[v2,31/65] MIPS: use is_whitespace()

Message ID e8468189-a050-49f8-a887-ed2fa69458c4@suse.com
State New
Headers
Series gas: whitespace handling |

Checks

Context Check Description
linaro-tcwg-bot/tcwg_binutils_build--master-arm fail Patch failed to apply
linaro-tcwg-bot/tcwg_binutils_build--master-aarch64 fail Patch failed to apply

Commit Message

Jan Beulich Jan. 27, 2025, 4:28 p.m. UTC
  ... for consistency of recognition of what is deemed whitespace.

At the same time use is_end_of_stmt() instead of an open-coded nul char
check, and check for statement end in the first place in
parse_relocation().
---
v2: New.
  

Comments

Maciej W. Rozycki Feb. 3, 2025, 2:07 p.m. UTC | #1
On Mon, 27 Jan 2025, Jan Beulich wrote:

> --- a/gas/config/tc-mips.c
> +++ b/gas/config/tc-mips.c
> @@ -14388,7 +14388,7 @@ mips16_ip (char *str, struct mips_cl_ins
>    struct mips_operand_token *tokens;
>    unsigned int l;
>  
> -  for (s = str; *s != '\0' && *s != '.' && *s != ' '; ++s)
> +  for (s = str; *s != '\0' && *s != '.' && !is_whitespace (*s); ++s)
                   ^^^^^^^^^^
 Shouldn't this also be `!is_end_of_stmt (*s)'?

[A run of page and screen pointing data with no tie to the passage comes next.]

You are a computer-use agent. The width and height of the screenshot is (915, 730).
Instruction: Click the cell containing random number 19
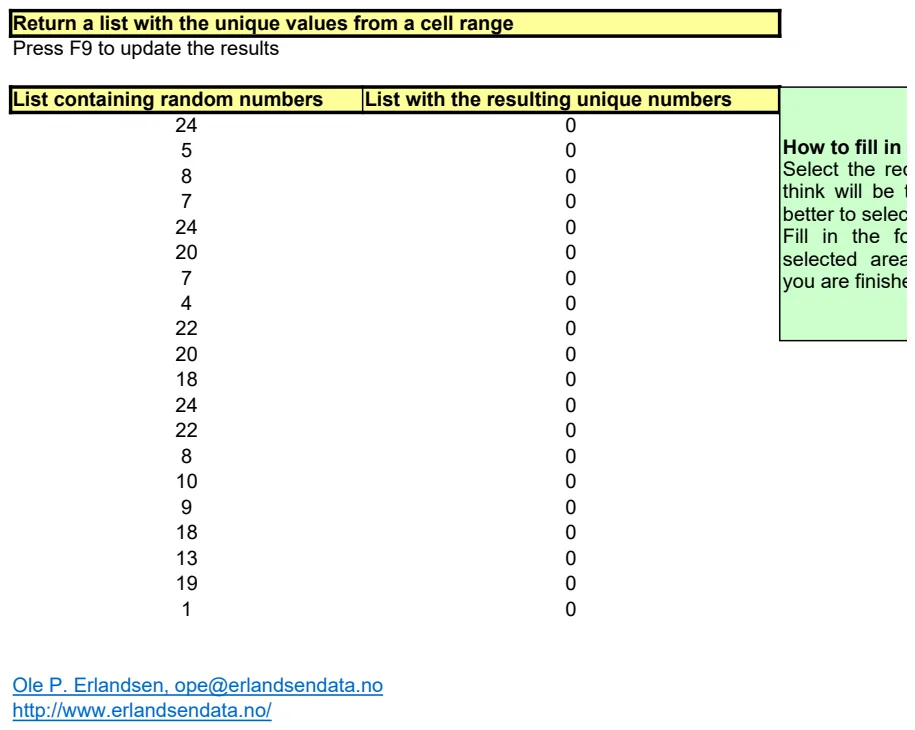[186, 584]
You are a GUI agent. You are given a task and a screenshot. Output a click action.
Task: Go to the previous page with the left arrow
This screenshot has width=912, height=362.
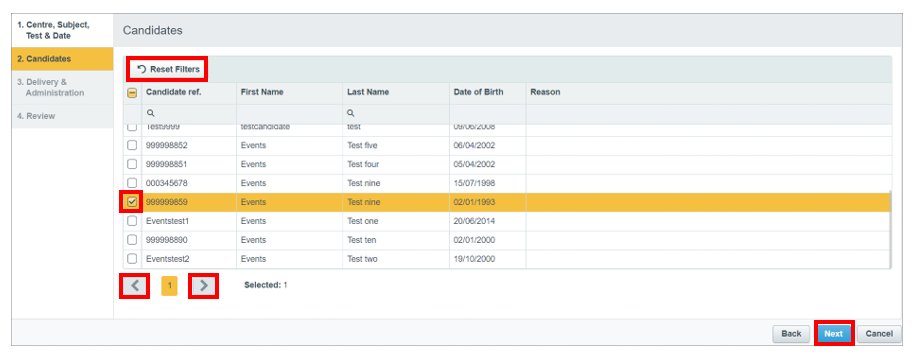(134, 286)
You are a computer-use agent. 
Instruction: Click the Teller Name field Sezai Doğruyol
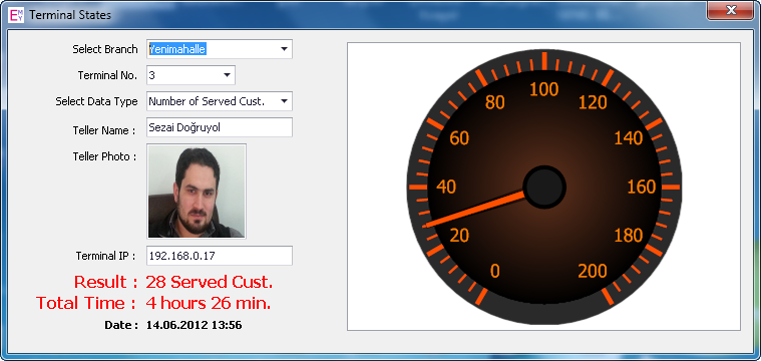[x=219, y=128]

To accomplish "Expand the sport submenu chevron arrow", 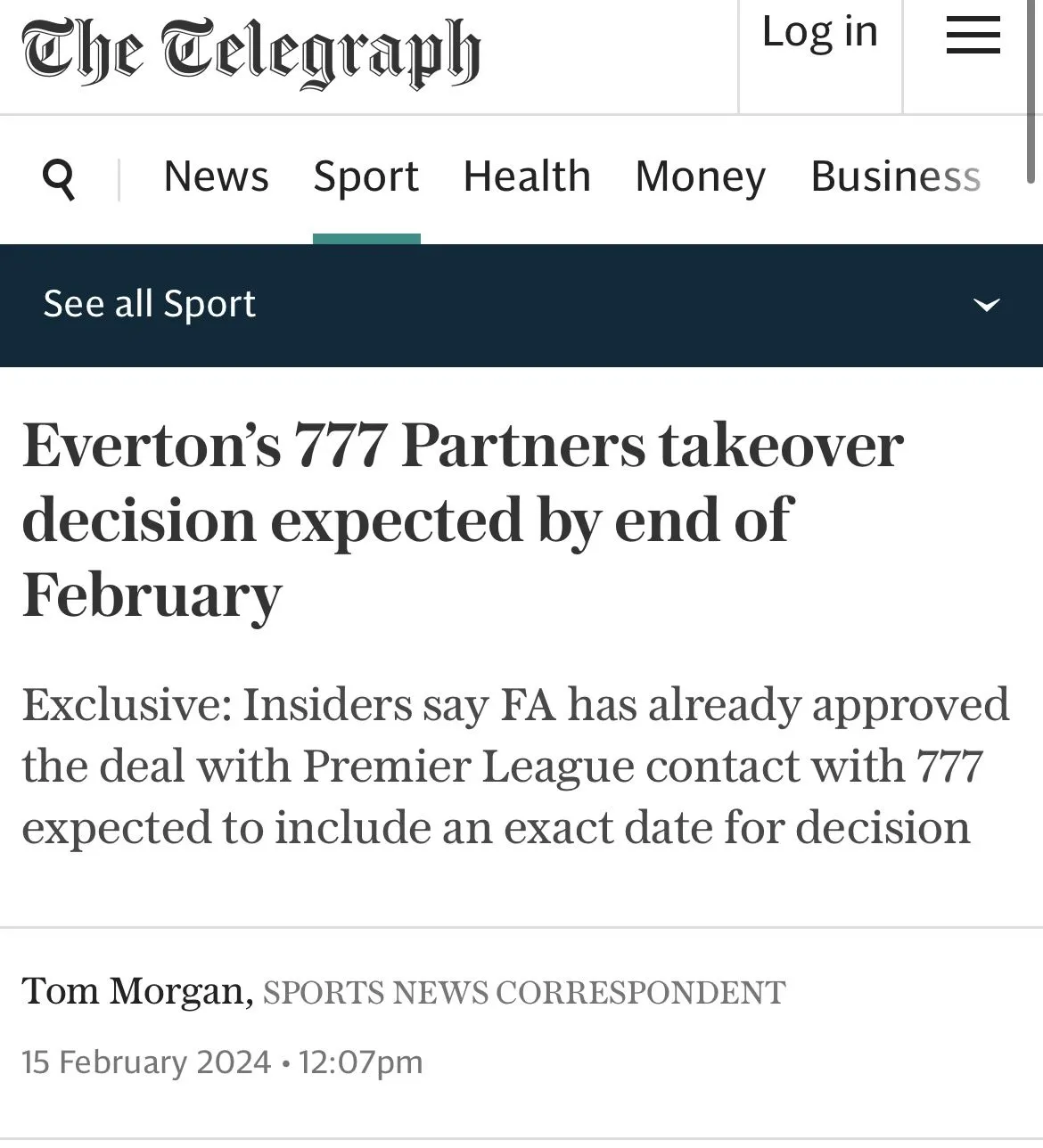I will [986, 305].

> @@ -14399,8 +14399,9 @@ mips16_ip (char *str, struct mips_cl_ins
>      case '\0':
>        break;
>  
> -    case ' ':
> -      s++;
> +    default:
> +      if (is_whitespace (*s))
> +	s++;
>        break;

 Why `is_whitespace (*s)' rather than `is_whitespace (c)'?

 I think this only causes obfuscation to this already messed up statement.  
Since there are only two cases here really ('\0' does nothing and is the 
only remaining possibility here, guaranteed by the loop right above) can 
you please rewrite this as:

  if (c == '.')
    {
      ...
    }
  else if (is_whitespace (c))
    s++;

or suchlike?

> @@ -14417,7 +14418,7 @@ mips16_ip (char *str, struct mips_cl_ins
>  	}
>        if (*s == '\0')

 And `is_end_of_stmt (*s)' here presumably too?

 Otherwise OK, I think.

  Maciej
  
Jan Beulich Feb. 3, 2025, 3:52 p.m. UTC | #2
On 03.02.2025 15:07, Maciej W. Rozycki wrote:
> On Mon, 27 Jan 2025, Jan Beulich wrote:
> 
>> --- a/gas/config/tc-mips.c
>> +++ b/gas/config/tc-mips.c
>> @@ -14388,7 +14388,7 @@ mips16_ip (char *str, struct mips_cl_ins
>>    struct mips_operand_token *tokens;
>>    unsigned int l;
>>  
>> -  for (s = str; *s != '\0' && *s != '.' && *s != ' '; ++s)
>> +  for (s = str; *s != '\0' && *s != '.' && !is_whitespace (*s); ++s)
>                    ^^^^^^^^^^
>  Shouldn't this also be `!is_end_of_stmt (*s)'?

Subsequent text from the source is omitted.